HIPAA and Client Case Management
The impact of HIPAA on your day-to-day case management of young people and their families is one of those great unintended consequences of the legislation. Because just about everything that is included in a client’s case history is tied to a clinical diagnosis, your case management system automatically becomes a vast repository of PHI. For this reason, you must establish a HIPAA-compliant structure and attend to it accordingly.
You should start by identifying someone in your agency to be a privacy officer—a person who is responsible for developing and implementing HIPAA policies and procedures. Your privacy officer defines agency-wide privacy goals, drafts policies and procedures to implement them, and sets a timetable for achieving full HIPAA compliance. This person must not only understand your agency’s duties under the Act, but he/she must be aware of the interplay of related federal and state rules that affect HIPAA’s implementation at your agency.4
Anyone sharing agency information that is HIPAA protected is a business associate under HIPAA. Business associates must understand the general privacy concepts involved, com- prehend the importance of HIPAA compliance, and be trained to correctly work with your HIPAA policies and procedures.
Permitted Uses and Disclosures
One of the ways that HIPAA rules have eased compliance is by delineating six specifically permitted disclosures that do not require patient authorization.5 The most significant of these for child welfare agencies are contained in the second specific use—for Treatment, Payment and Health Care Operations (see sidebar).
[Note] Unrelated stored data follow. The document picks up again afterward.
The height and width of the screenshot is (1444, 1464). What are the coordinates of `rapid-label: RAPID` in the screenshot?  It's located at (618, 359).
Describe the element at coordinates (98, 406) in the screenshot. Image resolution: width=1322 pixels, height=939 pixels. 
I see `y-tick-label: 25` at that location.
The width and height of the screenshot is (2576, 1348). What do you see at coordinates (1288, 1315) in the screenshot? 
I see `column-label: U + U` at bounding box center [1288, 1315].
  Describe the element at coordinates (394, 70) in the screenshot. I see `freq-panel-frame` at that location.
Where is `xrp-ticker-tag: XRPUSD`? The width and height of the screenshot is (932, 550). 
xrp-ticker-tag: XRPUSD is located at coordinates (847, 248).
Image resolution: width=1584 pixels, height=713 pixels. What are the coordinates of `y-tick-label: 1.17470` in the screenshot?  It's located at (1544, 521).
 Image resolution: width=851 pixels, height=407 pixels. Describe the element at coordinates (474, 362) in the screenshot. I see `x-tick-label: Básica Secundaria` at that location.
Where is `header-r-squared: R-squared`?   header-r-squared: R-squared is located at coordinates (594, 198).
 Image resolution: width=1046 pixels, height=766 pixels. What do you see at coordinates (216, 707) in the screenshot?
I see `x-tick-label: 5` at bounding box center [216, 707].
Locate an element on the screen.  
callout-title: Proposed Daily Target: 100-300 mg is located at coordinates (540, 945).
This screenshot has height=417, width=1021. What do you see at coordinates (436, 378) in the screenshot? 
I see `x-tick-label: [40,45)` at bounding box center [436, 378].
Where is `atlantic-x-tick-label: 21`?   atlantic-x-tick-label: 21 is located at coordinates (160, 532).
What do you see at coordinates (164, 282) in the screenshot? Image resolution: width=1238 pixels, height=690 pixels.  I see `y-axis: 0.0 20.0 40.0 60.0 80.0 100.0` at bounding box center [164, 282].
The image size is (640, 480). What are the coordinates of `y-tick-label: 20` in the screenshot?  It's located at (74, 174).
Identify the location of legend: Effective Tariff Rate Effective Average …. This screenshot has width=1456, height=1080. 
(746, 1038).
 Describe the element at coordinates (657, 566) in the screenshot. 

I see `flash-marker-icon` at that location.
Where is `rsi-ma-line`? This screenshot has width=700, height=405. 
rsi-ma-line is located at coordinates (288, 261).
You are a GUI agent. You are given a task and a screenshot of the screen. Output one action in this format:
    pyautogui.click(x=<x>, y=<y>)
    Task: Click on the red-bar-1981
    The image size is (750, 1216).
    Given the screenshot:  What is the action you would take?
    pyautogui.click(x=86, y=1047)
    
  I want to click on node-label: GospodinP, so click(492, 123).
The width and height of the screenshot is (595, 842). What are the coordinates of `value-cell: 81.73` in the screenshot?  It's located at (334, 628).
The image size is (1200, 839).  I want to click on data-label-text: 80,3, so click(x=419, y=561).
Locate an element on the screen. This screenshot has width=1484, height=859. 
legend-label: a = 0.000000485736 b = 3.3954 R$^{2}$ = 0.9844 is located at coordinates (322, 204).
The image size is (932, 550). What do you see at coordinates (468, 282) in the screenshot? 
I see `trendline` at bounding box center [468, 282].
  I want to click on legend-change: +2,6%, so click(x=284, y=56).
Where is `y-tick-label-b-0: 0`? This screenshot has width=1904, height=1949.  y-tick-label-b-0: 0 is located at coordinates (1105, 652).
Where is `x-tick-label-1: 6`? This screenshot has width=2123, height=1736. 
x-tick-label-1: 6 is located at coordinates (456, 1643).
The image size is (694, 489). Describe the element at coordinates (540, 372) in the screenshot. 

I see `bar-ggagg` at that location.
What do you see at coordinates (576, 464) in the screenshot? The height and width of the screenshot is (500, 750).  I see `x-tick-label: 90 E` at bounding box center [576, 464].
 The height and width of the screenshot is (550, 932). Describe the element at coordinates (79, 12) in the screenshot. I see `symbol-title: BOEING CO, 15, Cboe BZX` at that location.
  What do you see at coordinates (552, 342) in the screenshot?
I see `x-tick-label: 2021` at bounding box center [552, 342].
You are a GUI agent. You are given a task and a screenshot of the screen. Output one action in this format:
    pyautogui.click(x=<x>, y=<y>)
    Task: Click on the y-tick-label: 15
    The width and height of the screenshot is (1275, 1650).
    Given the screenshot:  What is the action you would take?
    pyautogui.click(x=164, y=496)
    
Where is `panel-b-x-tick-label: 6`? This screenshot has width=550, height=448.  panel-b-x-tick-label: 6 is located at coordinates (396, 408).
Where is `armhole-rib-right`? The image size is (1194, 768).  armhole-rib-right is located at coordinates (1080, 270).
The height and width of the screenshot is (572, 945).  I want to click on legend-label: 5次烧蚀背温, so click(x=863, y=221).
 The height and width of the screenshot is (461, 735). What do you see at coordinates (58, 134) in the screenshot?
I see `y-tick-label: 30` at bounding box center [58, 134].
Under this provi- sion, you may continue your operations with minimal HIPAA impact, so long as you abide by HIPAA in all other respects.
Similarly, under the rules you may use your own agency-generated psychotherapy notes for treatment without getting client authorization (see sidebar). Psychotherapy notes under the Act are notes documenting a private counseling session, or a group, joint, or family counseling session, and that are separated from the rest of the individual’s medical record.6
Turn the Tables to Appreciate HIPAA
I asked the designated privacy officer of a Chicago-based child welfare agency about how HIPAA implementation has gone at his organization. He said, “In child welfare, confidentiality is not a new concept. We’ve done it all before. What HIPAA does is force us to think about how we use our paper and electronic files.” His organization is updating the platform underlying its case management system so that it is HIPAA compliant.
His best training technique is to turn the tables on his trainees. Recognizing that eyes glaze over when they hear the word HIPAA, he tells them, “Look, we’re not just providers here. We’re also consumers of privacy rules. You should be happy that someone else is looking after your personal health information just like you’re doing here. The intent is good. The rule is good.”